• Work request
The lines to copy from the data below are those that hold the string "width".
::::
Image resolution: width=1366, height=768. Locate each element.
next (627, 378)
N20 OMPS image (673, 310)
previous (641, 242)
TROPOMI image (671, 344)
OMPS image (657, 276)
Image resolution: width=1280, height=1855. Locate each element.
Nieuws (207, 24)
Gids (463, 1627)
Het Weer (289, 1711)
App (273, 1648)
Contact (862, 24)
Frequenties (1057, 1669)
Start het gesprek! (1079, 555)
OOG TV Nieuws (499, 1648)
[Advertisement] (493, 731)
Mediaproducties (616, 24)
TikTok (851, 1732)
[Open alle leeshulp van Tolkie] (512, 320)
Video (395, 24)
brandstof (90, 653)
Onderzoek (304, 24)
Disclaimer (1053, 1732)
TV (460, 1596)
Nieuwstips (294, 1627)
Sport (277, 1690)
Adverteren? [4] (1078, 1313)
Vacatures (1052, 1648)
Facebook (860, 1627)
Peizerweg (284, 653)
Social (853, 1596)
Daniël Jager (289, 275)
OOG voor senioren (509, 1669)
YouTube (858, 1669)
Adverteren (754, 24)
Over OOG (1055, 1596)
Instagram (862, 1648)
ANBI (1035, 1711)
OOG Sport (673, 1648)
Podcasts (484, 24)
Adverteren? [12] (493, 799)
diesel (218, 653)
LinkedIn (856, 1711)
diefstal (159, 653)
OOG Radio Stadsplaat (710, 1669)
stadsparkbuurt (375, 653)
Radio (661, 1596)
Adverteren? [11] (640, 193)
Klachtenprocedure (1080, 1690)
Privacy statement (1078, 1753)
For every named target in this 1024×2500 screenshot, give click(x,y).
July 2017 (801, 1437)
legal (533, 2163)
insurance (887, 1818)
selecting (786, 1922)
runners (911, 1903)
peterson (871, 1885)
::::
• Answer to the exercise
Image resolution: width=1366, height=768. Locate each element.
Image resolution: width=1280, height=1855. Locate each element.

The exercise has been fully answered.